=== DESCRIPTION OF THE TASK ===
Nothing but the lines from the start of the records below through the line that has "Sort by Last" should appear, each exactly as given.

*** EXTRACTED RECORDS Section Begins ***

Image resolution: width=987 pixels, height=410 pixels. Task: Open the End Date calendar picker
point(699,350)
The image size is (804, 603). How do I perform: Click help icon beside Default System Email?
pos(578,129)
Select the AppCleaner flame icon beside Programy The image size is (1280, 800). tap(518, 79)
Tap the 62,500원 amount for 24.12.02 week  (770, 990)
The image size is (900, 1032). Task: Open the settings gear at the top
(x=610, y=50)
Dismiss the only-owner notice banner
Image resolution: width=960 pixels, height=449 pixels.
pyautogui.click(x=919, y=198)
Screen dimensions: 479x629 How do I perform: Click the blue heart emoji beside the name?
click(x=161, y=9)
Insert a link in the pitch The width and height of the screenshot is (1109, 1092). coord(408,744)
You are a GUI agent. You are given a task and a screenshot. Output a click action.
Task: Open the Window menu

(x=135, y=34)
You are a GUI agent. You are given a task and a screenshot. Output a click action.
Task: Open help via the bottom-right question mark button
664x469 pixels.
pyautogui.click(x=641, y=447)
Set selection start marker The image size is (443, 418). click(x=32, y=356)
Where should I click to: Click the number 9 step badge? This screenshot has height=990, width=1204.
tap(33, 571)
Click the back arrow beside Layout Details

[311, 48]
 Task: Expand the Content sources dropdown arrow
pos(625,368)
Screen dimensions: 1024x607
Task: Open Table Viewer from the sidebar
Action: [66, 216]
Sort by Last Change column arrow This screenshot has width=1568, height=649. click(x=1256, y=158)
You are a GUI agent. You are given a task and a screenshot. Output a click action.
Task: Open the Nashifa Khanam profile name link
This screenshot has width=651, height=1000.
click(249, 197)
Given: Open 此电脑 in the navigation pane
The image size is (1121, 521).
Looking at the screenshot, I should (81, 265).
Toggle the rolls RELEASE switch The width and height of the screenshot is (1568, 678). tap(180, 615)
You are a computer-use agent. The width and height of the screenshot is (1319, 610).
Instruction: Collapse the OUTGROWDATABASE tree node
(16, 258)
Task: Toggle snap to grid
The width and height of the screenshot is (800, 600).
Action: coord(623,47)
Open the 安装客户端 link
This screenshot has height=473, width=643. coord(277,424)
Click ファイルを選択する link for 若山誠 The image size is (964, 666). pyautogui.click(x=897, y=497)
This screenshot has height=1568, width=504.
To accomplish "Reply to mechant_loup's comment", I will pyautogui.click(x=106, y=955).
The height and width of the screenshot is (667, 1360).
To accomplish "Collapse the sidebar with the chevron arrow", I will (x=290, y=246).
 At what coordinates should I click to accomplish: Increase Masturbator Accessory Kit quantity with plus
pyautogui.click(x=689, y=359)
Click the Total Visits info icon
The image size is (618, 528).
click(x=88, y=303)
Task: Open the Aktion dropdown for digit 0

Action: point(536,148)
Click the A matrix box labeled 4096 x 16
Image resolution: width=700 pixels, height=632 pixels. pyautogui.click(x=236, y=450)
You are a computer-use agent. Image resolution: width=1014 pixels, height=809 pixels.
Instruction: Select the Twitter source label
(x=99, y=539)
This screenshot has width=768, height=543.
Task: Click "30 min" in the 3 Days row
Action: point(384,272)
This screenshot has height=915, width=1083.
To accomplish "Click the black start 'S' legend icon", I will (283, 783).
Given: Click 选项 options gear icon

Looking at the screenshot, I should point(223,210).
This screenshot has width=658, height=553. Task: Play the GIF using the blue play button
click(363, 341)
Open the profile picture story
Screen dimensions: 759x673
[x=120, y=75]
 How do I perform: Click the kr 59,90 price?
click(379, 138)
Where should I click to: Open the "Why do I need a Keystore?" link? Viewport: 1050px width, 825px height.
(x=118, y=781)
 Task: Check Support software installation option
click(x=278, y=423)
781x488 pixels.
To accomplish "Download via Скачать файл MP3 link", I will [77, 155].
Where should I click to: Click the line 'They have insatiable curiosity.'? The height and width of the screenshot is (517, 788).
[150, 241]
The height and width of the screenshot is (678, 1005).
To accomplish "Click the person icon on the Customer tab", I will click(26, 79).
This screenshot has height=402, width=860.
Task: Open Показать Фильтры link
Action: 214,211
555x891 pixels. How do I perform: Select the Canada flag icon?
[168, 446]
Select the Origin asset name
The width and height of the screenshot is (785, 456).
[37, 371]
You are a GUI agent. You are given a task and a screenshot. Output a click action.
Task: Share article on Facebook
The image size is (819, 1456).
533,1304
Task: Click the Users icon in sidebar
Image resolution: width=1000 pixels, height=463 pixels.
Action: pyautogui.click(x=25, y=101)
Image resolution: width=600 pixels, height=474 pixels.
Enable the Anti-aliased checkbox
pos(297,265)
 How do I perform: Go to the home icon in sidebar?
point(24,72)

*** EXTRACTED RECORDS Section Ends ***

=== RESPONSE ===
Image resolution: width=987 pixels, height=410 pixels. Task: Open the End Date calendar picker
point(699,350)
The image size is (804, 603). How do I perform: Click help icon beside Default System Email?
pos(578,129)
Select the AppCleaner flame icon beside Programy The image size is (1280, 800). tap(518, 79)
Tap the 62,500원 amount for 24.12.02 week  (770, 990)
The image size is (900, 1032). Task: Open the settings gear at the top
(x=610, y=50)
Dismiss the only-owner notice banner
Image resolution: width=960 pixels, height=449 pixels.
pyautogui.click(x=919, y=198)
Screen dimensions: 479x629 How do I perform: Click the blue heart emoji beside the name?
click(x=161, y=9)
Insert a link in the pitch The width and height of the screenshot is (1109, 1092). coord(408,744)
You are a GUI agent. You are given a task and a screenshot. Output a click action.
Task: Open the Window menu

(x=135, y=34)
You are a GUI agent. You are given a task and a screenshot. Output a click action.
Task: Open help via the bottom-right question mark button
664x469 pixels.
pyautogui.click(x=641, y=447)
Set selection start marker The image size is (443, 418). click(x=32, y=356)
Where should I click to: Click the number 9 step badge? This screenshot has height=990, width=1204.
tap(33, 571)
Click the back arrow beside Layout Details

[311, 48]
 Task: Expand the Content sources dropdown arrow
pos(625,368)
Screen dimensions: 1024x607
Task: Open Table Viewer from the sidebar
Action: [66, 216]
Sort by Last Change column arrow This screenshot has width=1568, height=649. click(x=1256, y=158)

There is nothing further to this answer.